Academic medicine falls short when it comes to female leadership
Key Takeaways
In academic medicine, female physicians are significantly more likely to be instructors than deans, department chairs, or full-time professors.
A lack of adequate support and mentorship, poor work life balance, and implicit and perceived gender biases are among reasons for this lack of female leadership.
Providing adequate support for female physicians from medical school and beyond, while supporting their recruitment into leadership positions, is the first step in addressing gender inequities in academic medicine.
In 2018, for the first time, the majority of students entering medical school were women.[] However, female mentors in leadership positions in academic medicine are still in the minority.
In its most recent report on this disparity, the Association of American Medical Colleges (AAMC) notes that, although the overall percentage of women serving in full-time faculty positions has risen since 2009, women comprise a majority of faculty only at the instructor rank.[]
In fact, when it comes to the highest levels of leadership, women account for only 18% of all medical school deans, 18% of department chairs, and 25% of full professors.

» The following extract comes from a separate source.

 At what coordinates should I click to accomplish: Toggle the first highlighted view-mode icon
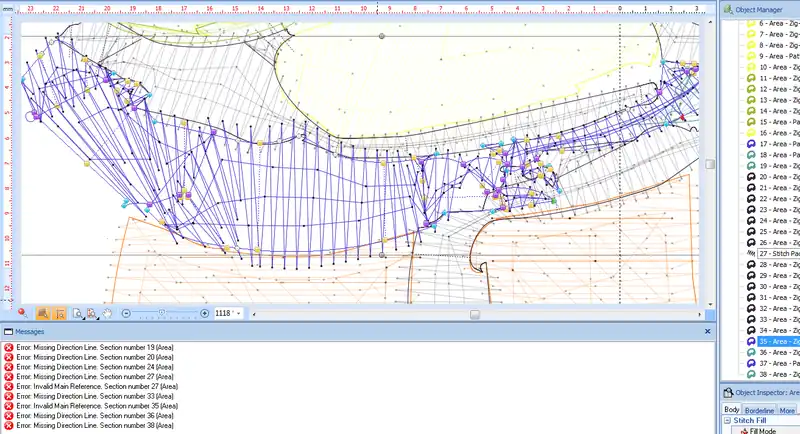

Behind the female leadership disparity
“This isn’t a pipeline issue,” said Sasha Shillcutt, MD, MS, an endowed professor and the vice chair of strategy, department of anesthesiology, at the University of Nebraska Medical Center, in an interview with the AAMC.[] She pointed out that it is, instead, “a lack of intentional effort to recruit and hire women for leadership positions,” noting that providing adequate support for women in leadership after recruitment is just as important to ensure their success.
This sentiment mirrors some of the issues seen in recruitment of women to the highest-paying medical specialties: the lack of adequate support and mentorship. This is especially true for women in positions in which they have traditionally been vastly underrepresented. Issues of work-life balance and work culture are also reasons behind the lack of female leadership.

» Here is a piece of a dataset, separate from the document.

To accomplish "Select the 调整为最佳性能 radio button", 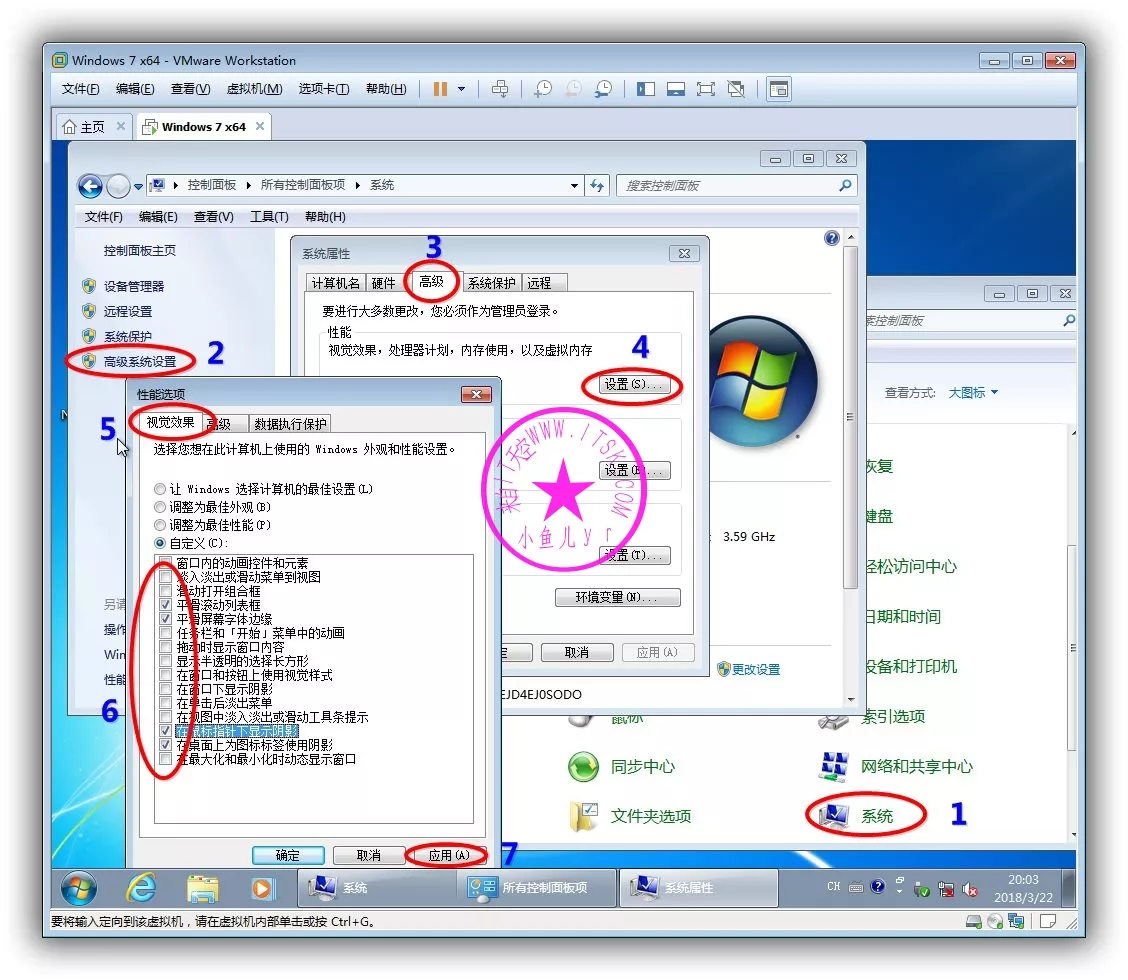I will (x=161, y=525).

Related: Why are there so few women in the highest-paying specialties?In a workshop report by the Association of Pulmonary, Critical Care, and Sleep Division Directors, leaders in the field identified a number of factors that may contribute to gender inequality and inequity in leadership positions.[] These included the gender salary gap, “gender climate” (which includes implicit and perceived biases), lack of women in leadership positions, poor retention of women on rungs of the leadership ladder, and disproportionate family responsibilities.

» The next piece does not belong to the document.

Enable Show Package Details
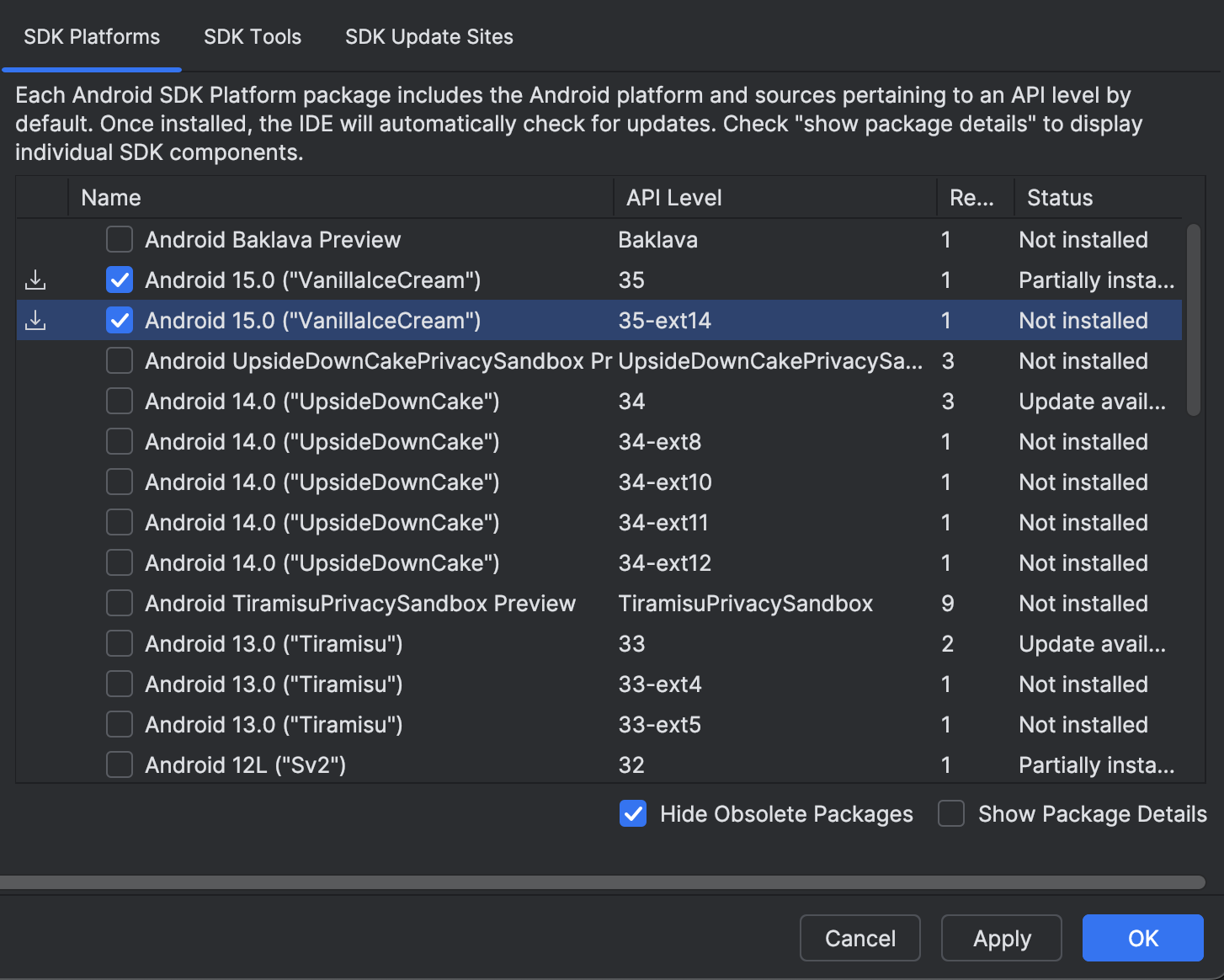 point(950,813)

One physician’s perspective
I have experienced many of these very factors in my own career in academic medicine.
"Although I was director of two different divisions at an academic hospital, I received very little in the way of administrative support, mentorship, or schedule flexibility."
— Yasmine S. Ali, MD, MSCI, FACC, FACP
Although I was director of two different divisions at an academic hospital, I received very little in the way of administrative support, mentorship, or schedule flexibility. This lack of support on so many levels was, in fact, the reason for my leaving those leadership positions to open my own private practice. I have also watched numerous female colleagues go through similar experiences.
Pervasive gender biases
Unconscious and implicit biases held by physicians themselves, as well as other healthcare professionals, are at least part of the reason why such gender inequities still exist. Authors writing in The Permanente Journal said, “Gender inequities date back thousands of years, with women expected to be caregivers at home and men expected to be leaders with occupations outside the home.”[]
"Implicit biases negatively affect women in their medical careers and contribute to slower advancement, less favorable evaluations, underrepresentation in leadership positions, fewer invited lectures, lower salaries, impostor syndrome, and burnout."
— Authors, The Permanente Journal
Given the long duration of such societal biases and of the status quo, it will take a continued, conscious effort to effect change on a large scale, but it can be done. Thankfully, publication of the very studies that highlight this problem is an indication of increased awareness of this issue. Academic medicine must now move forward with the changes necessary to recruit women to leadership positions and ensure they have the support and mentorship they need to succeed.
What this means for you
Due to a lack of support starting as early as medical school, academic medicine sees significant gender inequality when it comes to leadership positions. While gender inequality in medicine is nothing new, studies highlighting these issues are one of the first steps to introduce more balanced gender equality in positions of leadership. The catalyst for making real change will have to involve more equal representation of female voices in positions of power.